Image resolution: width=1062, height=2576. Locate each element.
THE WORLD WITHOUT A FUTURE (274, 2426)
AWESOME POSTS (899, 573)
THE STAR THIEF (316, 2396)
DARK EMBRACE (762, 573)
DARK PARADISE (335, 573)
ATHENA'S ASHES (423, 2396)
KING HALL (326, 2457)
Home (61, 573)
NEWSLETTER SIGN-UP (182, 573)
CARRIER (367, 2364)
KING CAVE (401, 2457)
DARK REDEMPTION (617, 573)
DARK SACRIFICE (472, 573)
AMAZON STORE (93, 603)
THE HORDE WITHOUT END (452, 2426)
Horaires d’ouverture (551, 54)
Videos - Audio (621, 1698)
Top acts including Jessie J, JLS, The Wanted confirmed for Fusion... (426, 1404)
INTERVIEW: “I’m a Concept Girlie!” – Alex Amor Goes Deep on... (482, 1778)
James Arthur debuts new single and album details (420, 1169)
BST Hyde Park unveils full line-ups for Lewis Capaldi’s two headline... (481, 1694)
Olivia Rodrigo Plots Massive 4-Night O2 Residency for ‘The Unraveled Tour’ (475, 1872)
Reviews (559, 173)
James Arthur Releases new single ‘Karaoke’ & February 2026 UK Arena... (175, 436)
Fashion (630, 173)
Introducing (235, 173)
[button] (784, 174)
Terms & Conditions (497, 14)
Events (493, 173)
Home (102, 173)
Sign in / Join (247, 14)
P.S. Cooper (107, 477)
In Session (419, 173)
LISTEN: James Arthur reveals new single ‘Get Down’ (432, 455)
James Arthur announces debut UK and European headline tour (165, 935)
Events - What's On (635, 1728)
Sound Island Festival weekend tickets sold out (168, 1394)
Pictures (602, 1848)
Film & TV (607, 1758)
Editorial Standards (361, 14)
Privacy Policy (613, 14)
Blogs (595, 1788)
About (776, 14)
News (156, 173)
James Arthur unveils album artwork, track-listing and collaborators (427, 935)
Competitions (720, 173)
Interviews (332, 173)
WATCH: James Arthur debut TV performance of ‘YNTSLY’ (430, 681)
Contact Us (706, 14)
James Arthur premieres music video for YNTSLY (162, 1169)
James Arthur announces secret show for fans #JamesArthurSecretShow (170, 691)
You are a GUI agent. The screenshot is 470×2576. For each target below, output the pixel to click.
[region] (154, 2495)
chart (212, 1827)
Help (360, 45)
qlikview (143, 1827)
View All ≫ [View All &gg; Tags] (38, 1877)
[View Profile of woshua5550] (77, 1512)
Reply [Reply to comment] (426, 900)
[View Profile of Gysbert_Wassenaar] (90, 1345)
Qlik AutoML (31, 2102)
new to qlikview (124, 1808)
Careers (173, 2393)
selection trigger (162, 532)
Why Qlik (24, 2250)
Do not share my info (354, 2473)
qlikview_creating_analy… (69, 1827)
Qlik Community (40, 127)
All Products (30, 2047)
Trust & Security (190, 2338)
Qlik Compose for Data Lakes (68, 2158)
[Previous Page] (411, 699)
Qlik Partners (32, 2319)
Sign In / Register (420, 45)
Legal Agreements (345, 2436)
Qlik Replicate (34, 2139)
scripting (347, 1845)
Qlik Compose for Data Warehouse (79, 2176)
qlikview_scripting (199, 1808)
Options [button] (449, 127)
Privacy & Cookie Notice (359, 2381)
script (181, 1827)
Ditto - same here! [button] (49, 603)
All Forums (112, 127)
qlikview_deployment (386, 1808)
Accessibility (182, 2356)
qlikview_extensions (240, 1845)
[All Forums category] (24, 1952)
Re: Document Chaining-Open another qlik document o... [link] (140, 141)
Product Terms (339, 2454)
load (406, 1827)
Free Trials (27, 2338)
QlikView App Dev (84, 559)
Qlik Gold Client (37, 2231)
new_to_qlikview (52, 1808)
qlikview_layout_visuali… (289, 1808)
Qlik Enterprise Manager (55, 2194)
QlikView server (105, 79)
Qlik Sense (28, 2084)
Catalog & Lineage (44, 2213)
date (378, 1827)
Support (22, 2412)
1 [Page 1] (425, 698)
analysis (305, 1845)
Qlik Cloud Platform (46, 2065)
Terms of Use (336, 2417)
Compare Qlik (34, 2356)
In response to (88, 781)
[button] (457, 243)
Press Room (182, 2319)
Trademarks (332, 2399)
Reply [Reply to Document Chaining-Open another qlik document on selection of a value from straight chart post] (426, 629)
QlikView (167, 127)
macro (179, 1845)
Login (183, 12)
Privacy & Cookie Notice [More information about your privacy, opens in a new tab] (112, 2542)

—————

=== The request ===
Copy every row above word for word, leaving out nothing.

=== Solution to this task ===
Image resolution: width=1062, height=2576. Locate each element.
THE WORLD WITHOUT A FUTURE (274, 2426)
AWESOME POSTS (899, 573)
THE STAR THIEF (316, 2396)
DARK EMBRACE (762, 573)
DARK PARADISE (335, 573)
ATHENA'S ASHES (423, 2396)
KING HALL (326, 2457)
Home (61, 573)
NEWSLETTER SIGN-UP (182, 573)
CARRIER (367, 2364)
KING CAVE (401, 2457)
DARK REDEMPTION (617, 573)
DARK SACRIFICE (472, 573)
AMAZON STORE (93, 603)
THE HORDE WITHOUT END (452, 2426)
Horaires d’ouverture (551, 54)
Videos - Audio (621, 1698)
Top acts including Jessie J, JLS, The Wanted confirmed for Fusion... (426, 1404)
INTERVIEW: “I’m a Concept Girlie!” – Alex Amor Goes Deep on... (482, 1778)
James Arthur debuts new single and album details (420, 1169)
BST Hyde Park unveils full line-ups for Lewis Capaldi’s two headline... (481, 1694)
Olivia Rodrigo Plots Massive 4-Night O2 Residency for ‘The Unraveled Tour’ (475, 1872)
Reviews (559, 173)
James Arthur Releases new single ‘Karaoke’ & February 2026 UK Arena... (175, 436)
Fashion (630, 173)
Introducing (235, 173)
[button] (784, 174)
Terms & Conditions (497, 14)
Events (493, 173)
Home (102, 173)
Sign in / Join (247, 14)
P.S. Cooper (107, 477)
In Session (419, 173)
LISTEN: James Arthur reveals new single ‘Get Down’ (432, 455)
James Arthur announces debut UK and European headline tour (165, 935)
Events - What's On (635, 1728)
Sound Island Festival weekend tickets sold out (168, 1394)
Pictures (602, 1848)
Film & TV (607, 1758)
Editorial Standards (361, 14)
Privacy Policy (613, 14)
Blogs (595, 1788)
About (776, 14)
News (156, 173)
James Arthur unveils album artwork, track-listing and collaborators (427, 935)
Competitions (720, 173)
Interviews (332, 173)
WATCH: James Arthur debut TV performance of ‘YNTSLY’ (430, 681)
Contact Us (706, 14)
James Arthur premieres music video for YNTSLY (162, 1169)
James Arthur announces secret show for fans #JamesArthurSecretShow (170, 691)
You are a GUI agent. The screenshot is 470×2576. For each target below, output the pixel to click.
[region] (154, 2495)
chart (212, 1827)
Help (360, 45)
qlikview (143, 1827)
View All ≫ [View All &gg; Tags] (38, 1877)
[View Profile of woshua5550] (77, 1512)
Reply [Reply to comment] (426, 900)
[View Profile of Gysbert_Wassenaar] (90, 1345)
Qlik AutoML (31, 2102)
new to qlikview (124, 1808)
Careers (173, 2393)
selection trigger (162, 532)
Why Qlik (24, 2250)
Do not share my info (354, 2473)
qlikview_creating_analy… (69, 1827)
Qlik Community (40, 127)
All Products (30, 2047)
Trust & Security (190, 2338)
Qlik Compose for Data Lakes (68, 2158)
[Previous Page] (411, 699)
Qlik Partners (32, 2319)
Sign In / Register (420, 45)
Legal Agreements (345, 2436)
Qlik Replicate (34, 2139)
scripting (347, 1845)
Qlik Compose for Data Warehouse (79, 2176)
qlikview_scripting (199, 1808)
Options [button] (449, 127)
Privacy & Cookie Notice (359, 2381)
script (181, 1827)
Ditto - same here! [button] (49, 603)
All Forums (112, 127)
qlikview_deployment (386, 1808)
Accessibility (182, 2356)
qlikview_extensions (240, 1845)
[All Forums category] (24, 1952)
Re: Document Chaining-Open another qlik document o... [link] (140, 141)
Product Terms (339, 2454)
load (406, 1827)
Free Trials (27, 2338)
QlikView App Dev (84, 559)
Qlik Gold Client (37, 2231)
new_to_qlikview (52, 1808)
qlikview_layout_visuali… (289, 1808)
Qlik Enterprise Manager (55, 2194)
QlikView server (105, 79)
Qlik Sense (28, 2084)
Catalog & Lineage (44, 2213)
date (378, 1827)
Support (22, 2412)
1 [Page 1] (425, 698)
analysis (305, 1845)
Qlik Cloud Platform (46, 2065)
Terms of Use (336, 2417)
Compare Qlik (34, 2356)
In response to (88, 781)
[button] (457, 243)
Press Room (182, 2319)
Trademarks (332, 2399)
Reply [Reply to Document Chaining-Open another qlik document on selection of a value from straight chart post] (426, 629)
QlikView (167, 127)
macro (179, 1845)
Login (183, 12)
Privacy & Cookie Notice [More information about your privacy, opens in a new tab] (112, 2542)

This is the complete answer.